Problem – Lines from the one with "This screenshot has" through the end of the records, and no others, are what the answer should contain, copied exactly; please keep pictures out.
───── Provided entries ─────
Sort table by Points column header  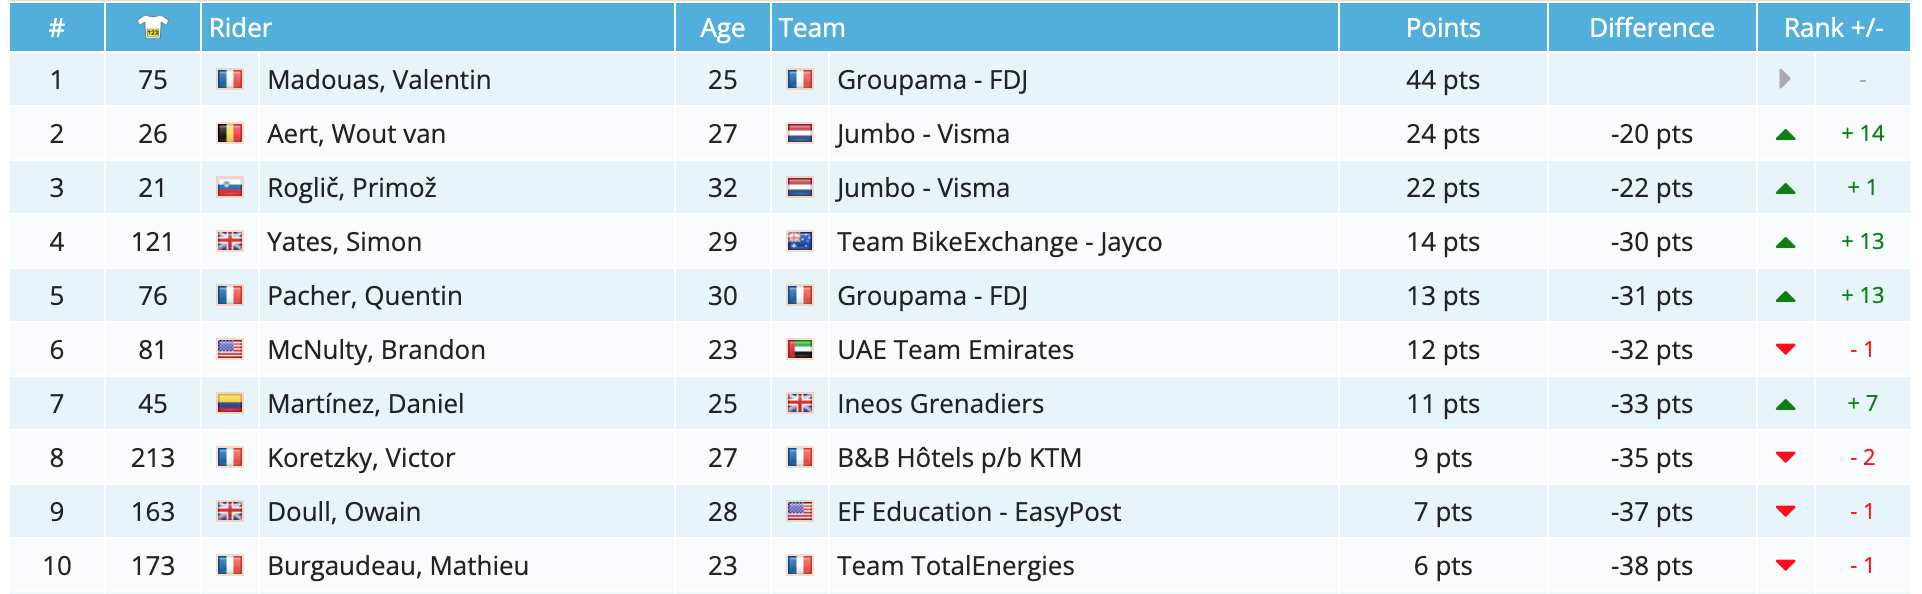tap(1442, 28)
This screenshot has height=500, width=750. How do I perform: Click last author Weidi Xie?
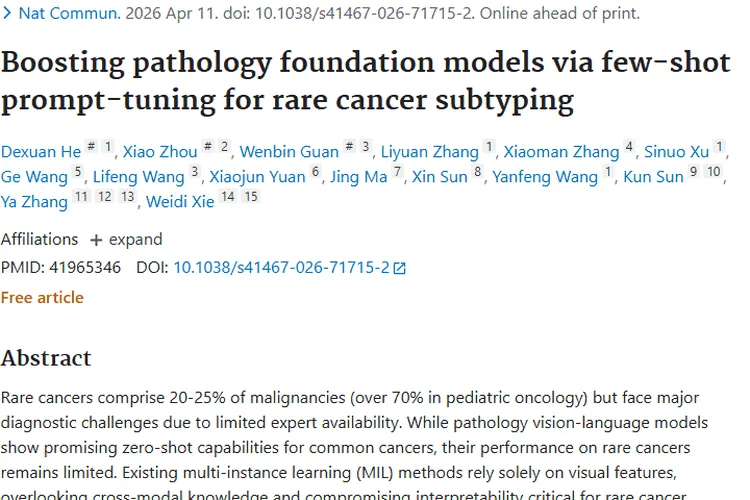pyautogui.click(x=179, y=202)
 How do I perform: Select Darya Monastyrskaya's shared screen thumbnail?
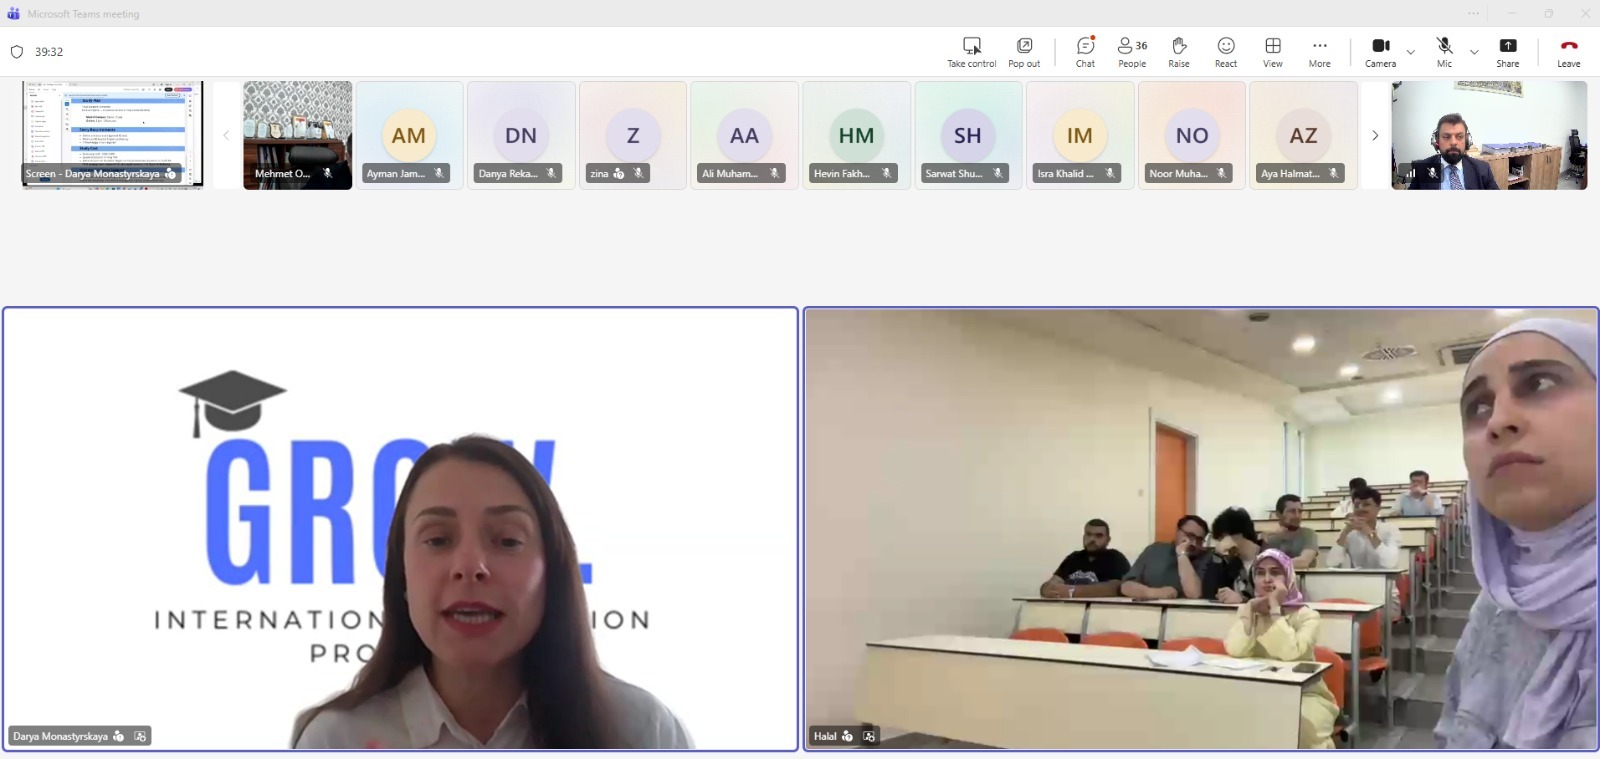pyautogui.click(x=112, y=135)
─────
Solution below –
This screenshot has height=500, width=750. How do I perform: Click last author Weidi Xie?
pyautogui.click(x=179, y=202)
 How do I perform: Select Darya Monastyrskaya's shared screen thumbnail?
pyautogui.click(x=112, y=135)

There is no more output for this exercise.